Koyappathodi M. Ayisha Umma Vs. State of Kerala
Kerala Land Acquisition Act, 1961:
Section 3 – Market value – Acquired land with fruit bearing trees – Method of valuation.
(Admn. General of West Bengal v. Collector, Varanasi, JT 1988 (1) SC 529; Special Land Acquisition Officer v. P. Veerabhadrappa etc. etc., 1984 (2) SCR 386; State of Kerala v. P.P. Hassan Koya, 1968 (3) SCR 459 – Relied.)
2. Union of India & Anr. v. Raghubir Singh (dead) by Lrs. etc. etc., JT 1989 (2) SC 427 = 1989 (2) SCC 754. (Para 9)
3. Kanthimathy Plantation Pvt. v. State of Kerala & ors., 1989 (4) SCC 650. (Para 9)

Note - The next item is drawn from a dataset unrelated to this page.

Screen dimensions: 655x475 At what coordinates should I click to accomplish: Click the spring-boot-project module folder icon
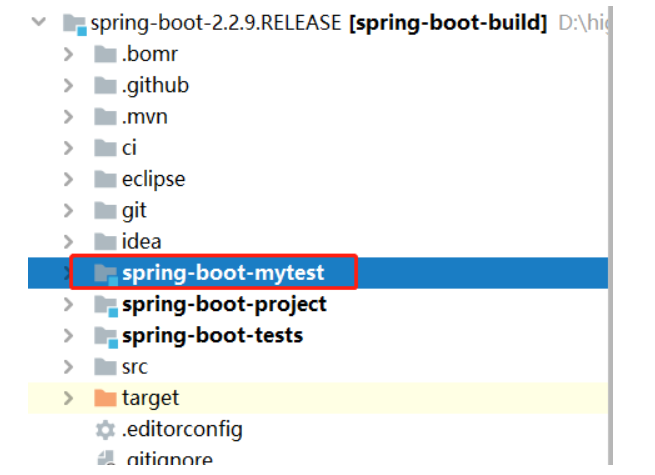click(106, 306)
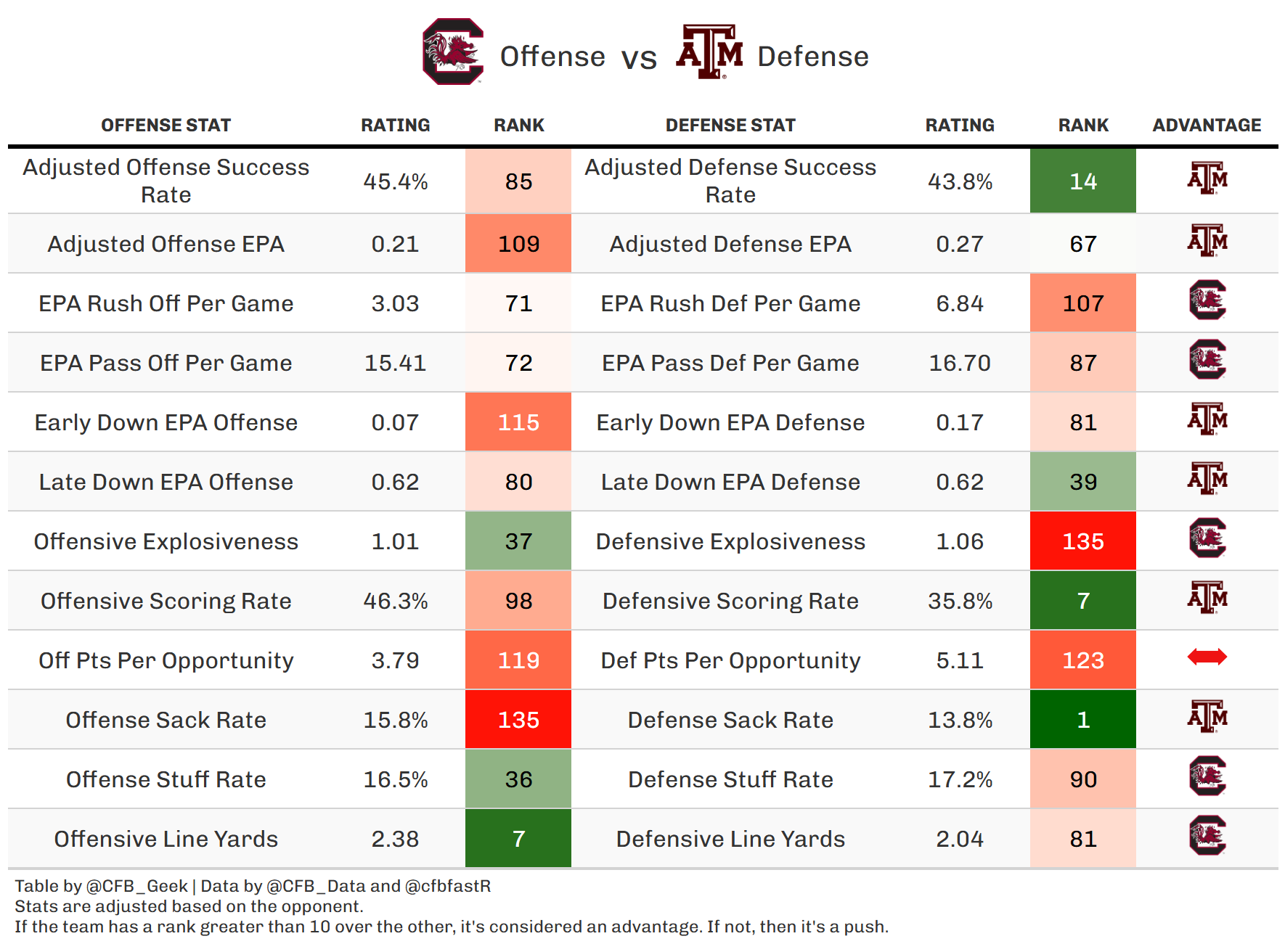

4. Admn. General of West Bengal v. Collector, Varanasi, JT 1988 (1) SC 529 = 1988 (2) SCR 1025. (Para 5)
5. Special Land Acquisition Officer v. P. Veerabhadrappa etc. etc., 1984 (2) SCR 386. (Para 4)
6. State of Kerala v. P.P. Hassan Koya, 1968 (3) SCR 459. (Para 4)
1. This appeal by special leave is against the judgment and decree of the Kerala High Court dated June 11, 1975 made in A.S. No.764 of 1972. The notification under section 3 of the Kerala Land Acquisition Act, 1961 (Act 21 of 1962) was published in the Gazette on February 28, 1967 acquiring six acres of land in the city of Calicut to construct staff quarters of P & T of Govt. of India. The Land Acquisition Officer by award dated February 29, 1969 awarded compensation @ Rs.230 per cent and also the value of the trees by capitalisation method in a sum of Rs.2,69,421.55 p. towards the land improvement together with 15 per cent solatium and 4 per cent interest. On reference, the Civil Court enhanced the market value by judgment and award dated February 9, 1972 at Rs.500 per cent i.e., in total Rs.3,00,000 towards land value and confirmed the award of the Land Acquisition Officer of 2,69,421.55 p. towards land improvement making in all 5,69,421.55 p. with solatium at 15 per cent and interest at 4 per cent from the date of dispossession. In the appeal by the State against the enhanced compensation, it was contended that the Civil Court committed grave error in fixing market value separately to the land and the trees on capitalisation basis to make up the compensation. That contention was found favour with the High Court and it set aside the award of the Civil Court of the value of the land of Rs.3,00,000 and confirmed the award of Rs.2,69,421.55. Calling in question the reversing decree of the High Court, this appeal has been filed.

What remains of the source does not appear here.